I was cutting a small piece of cherry for a drawer front using my 3 HP TS. The cut off side fell from the wood and slowly slid toward me. I stepped to the right to let it go past and land on the floor. When I did that, I must have turned the piece as I was pushing it past the blade. The next thing I heard was the piece I was cutting hit the floor in front of me. I didnt have any feeling from my chest to my belt line. I also had the wind knocked out of me. After stumbling around the shop trying to figure out if I was still alive, and if I should make a dash for the emergency room, I finally got the feeling back, but there was a cut from my mid chest to my belt line. My push stick was also cut off on the end. Thats when I learned to pay attention, and to use the riving knife.
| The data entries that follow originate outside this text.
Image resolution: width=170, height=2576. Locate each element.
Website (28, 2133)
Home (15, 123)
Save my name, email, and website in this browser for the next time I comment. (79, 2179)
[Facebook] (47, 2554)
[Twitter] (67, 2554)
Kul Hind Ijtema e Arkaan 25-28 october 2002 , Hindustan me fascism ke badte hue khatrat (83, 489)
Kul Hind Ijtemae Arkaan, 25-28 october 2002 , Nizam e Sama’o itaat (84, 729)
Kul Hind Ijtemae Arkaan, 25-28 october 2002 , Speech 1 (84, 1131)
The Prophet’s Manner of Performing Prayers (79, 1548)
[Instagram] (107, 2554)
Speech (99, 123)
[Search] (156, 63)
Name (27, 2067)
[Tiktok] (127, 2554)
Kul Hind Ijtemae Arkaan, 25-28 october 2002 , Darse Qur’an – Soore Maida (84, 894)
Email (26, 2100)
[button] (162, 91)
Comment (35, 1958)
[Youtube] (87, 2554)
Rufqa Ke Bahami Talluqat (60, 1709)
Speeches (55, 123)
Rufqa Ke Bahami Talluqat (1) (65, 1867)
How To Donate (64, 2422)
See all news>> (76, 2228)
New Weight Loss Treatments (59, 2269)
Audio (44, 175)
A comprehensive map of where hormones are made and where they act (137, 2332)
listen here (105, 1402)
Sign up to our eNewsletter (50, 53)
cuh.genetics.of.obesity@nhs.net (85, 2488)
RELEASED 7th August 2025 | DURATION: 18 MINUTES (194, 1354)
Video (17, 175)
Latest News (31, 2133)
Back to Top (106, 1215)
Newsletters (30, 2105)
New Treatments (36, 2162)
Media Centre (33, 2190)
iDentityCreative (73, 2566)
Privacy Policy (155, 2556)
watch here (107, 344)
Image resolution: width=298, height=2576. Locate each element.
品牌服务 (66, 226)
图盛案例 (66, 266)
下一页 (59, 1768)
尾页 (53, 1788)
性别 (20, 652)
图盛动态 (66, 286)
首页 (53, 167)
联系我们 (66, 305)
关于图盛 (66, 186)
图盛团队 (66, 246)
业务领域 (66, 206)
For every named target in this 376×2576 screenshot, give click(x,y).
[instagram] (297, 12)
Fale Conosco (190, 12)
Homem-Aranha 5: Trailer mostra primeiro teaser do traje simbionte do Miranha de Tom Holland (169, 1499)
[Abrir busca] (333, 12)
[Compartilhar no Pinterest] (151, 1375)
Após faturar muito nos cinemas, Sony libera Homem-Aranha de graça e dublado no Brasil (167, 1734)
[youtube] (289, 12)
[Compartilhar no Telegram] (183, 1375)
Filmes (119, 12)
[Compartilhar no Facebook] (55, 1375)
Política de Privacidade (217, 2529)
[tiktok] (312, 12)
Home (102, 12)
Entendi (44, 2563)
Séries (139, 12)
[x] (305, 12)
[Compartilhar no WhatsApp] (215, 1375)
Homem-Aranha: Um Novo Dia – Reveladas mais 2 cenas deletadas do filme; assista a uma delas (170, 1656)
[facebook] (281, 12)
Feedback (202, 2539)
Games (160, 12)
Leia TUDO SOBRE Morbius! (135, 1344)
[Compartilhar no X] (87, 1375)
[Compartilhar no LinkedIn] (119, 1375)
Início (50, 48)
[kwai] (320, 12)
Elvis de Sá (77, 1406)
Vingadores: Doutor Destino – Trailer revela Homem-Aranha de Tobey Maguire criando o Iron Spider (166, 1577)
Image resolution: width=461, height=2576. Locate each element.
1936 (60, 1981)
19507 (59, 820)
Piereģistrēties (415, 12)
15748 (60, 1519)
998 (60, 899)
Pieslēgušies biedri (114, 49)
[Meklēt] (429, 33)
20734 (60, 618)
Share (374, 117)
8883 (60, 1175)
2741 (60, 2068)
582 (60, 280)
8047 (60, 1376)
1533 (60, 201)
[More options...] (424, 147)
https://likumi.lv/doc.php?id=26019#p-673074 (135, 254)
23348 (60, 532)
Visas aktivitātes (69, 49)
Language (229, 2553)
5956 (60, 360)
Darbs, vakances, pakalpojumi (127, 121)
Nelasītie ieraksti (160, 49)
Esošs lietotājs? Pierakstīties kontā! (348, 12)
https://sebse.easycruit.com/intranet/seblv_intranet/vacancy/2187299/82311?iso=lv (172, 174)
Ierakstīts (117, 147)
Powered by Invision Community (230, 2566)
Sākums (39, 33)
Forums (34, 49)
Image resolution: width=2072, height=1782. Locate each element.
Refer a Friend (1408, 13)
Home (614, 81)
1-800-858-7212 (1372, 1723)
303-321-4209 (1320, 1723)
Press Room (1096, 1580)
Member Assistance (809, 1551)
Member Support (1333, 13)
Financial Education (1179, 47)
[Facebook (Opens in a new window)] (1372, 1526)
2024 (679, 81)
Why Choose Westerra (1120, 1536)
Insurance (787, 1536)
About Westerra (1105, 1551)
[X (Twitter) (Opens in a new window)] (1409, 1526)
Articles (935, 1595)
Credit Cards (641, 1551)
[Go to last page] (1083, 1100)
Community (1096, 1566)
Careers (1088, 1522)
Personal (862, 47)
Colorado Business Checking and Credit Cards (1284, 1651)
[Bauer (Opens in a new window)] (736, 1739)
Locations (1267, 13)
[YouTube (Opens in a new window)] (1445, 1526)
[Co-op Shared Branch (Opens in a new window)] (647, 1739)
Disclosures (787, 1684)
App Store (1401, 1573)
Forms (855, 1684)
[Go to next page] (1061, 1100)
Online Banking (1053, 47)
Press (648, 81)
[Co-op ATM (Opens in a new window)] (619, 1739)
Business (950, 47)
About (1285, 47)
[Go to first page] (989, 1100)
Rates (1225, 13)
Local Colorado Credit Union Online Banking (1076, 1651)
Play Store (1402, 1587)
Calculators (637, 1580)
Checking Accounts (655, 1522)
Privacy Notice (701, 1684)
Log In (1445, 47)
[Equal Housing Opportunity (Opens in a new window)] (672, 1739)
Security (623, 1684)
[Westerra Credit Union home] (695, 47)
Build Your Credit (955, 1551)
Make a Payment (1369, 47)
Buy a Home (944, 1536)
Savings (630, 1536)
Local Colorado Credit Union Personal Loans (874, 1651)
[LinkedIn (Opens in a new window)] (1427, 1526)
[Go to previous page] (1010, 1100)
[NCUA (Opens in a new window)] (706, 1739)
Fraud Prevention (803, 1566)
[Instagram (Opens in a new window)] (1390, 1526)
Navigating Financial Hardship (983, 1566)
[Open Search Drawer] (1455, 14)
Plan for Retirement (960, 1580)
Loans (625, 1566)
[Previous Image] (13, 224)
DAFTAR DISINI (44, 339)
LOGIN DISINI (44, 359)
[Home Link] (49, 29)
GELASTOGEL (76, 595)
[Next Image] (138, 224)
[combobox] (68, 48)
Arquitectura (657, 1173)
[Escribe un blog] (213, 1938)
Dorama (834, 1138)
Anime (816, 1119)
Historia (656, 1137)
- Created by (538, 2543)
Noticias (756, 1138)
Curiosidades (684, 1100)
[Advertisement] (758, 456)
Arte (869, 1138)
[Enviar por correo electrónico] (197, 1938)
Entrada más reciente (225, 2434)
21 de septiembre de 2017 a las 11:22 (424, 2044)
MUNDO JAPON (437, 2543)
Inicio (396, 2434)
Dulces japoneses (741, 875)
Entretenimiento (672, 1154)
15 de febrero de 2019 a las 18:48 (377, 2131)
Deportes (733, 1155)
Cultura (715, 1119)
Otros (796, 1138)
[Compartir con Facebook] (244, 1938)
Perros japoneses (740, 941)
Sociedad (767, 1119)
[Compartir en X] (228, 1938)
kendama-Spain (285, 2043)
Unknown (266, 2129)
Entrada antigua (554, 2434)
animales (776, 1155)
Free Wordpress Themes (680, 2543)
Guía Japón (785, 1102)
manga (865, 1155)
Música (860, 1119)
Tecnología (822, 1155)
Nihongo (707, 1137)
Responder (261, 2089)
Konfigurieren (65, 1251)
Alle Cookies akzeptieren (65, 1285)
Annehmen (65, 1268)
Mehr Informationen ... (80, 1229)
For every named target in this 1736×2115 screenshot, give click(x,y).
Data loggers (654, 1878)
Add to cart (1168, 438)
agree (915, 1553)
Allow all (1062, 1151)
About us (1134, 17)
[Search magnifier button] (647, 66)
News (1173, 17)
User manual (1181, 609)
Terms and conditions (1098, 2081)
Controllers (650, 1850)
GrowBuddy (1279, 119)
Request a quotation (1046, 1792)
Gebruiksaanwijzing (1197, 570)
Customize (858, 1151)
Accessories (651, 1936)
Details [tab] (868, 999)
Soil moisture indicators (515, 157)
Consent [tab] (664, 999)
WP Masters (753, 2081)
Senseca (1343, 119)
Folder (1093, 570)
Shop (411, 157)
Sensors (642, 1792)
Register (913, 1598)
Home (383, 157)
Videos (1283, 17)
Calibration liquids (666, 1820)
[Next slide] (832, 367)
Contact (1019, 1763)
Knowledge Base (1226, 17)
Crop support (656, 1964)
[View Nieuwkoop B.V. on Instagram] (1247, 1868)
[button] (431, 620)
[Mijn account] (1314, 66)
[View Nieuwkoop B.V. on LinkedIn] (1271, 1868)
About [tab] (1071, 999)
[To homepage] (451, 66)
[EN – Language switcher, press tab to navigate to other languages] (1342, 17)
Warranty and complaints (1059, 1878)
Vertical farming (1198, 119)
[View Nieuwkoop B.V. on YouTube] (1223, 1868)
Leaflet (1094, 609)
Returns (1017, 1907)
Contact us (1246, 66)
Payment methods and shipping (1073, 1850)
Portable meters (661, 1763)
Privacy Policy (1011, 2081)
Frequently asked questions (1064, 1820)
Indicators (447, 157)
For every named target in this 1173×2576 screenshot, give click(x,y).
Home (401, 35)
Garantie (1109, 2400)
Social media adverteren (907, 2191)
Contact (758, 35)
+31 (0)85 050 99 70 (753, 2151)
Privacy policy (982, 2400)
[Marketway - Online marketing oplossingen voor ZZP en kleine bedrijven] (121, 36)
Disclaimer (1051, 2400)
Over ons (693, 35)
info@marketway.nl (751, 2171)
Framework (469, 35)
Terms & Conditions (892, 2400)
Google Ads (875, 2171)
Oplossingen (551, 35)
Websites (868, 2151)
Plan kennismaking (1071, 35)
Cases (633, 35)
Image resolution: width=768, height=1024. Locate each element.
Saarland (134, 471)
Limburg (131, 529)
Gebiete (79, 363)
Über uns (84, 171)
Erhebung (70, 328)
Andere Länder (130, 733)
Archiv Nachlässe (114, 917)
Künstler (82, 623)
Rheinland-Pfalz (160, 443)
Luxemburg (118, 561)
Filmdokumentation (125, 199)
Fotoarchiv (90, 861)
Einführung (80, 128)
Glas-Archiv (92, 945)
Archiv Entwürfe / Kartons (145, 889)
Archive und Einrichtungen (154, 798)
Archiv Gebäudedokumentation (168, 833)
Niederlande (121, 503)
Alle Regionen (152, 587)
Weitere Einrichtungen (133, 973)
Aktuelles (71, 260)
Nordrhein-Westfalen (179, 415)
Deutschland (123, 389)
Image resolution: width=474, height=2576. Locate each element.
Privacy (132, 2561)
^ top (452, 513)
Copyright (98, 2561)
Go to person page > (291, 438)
It took 6 months for the mark from the cut to go away.


----------



## navyman (Jan 28, 2009)

sorry to hear aboout that, I try to stand to one side I love my lether apron. be safe.


----------



## BTKS (Nov 30, 2008)

Excellent safety review. My moment of cranial flatulence as 45 ACP Builder so aptly put it, was a sheet of utility board. The sheet was rotating and gone before I even knew it was moving. It had huge arc cuts across the face where it skipped across the top of the blade gaining speed for it's flight to the rear wall. Was standing left and extremely lucky. Better technique and much more respect now.
Thanks for bringing up all these reminders. BTKS


----------



## JJohnston (May 22, 2009)

I once had a slow-motion kickback cutting a piece of Homasote on the TS. It was a fairly big piece, nearly square (2 to 3' or so), so I was standing in line with the fence, off to the right of the blade, and feeding with my left hand. I must have been pushing too close to the fence, which caused the piece to rotate counterclockwise and catch the back of the blade. It rose up and continued rotating CCW around its right rear corner until it fell off the table. This took maybe half a second, which is a long time in kickback terms. The underside had the classic arc-shaped "archipelago" of gouges. The only reason it happened slowly was that the Homasote was soft, which prevented the blade from getting "traction".


----------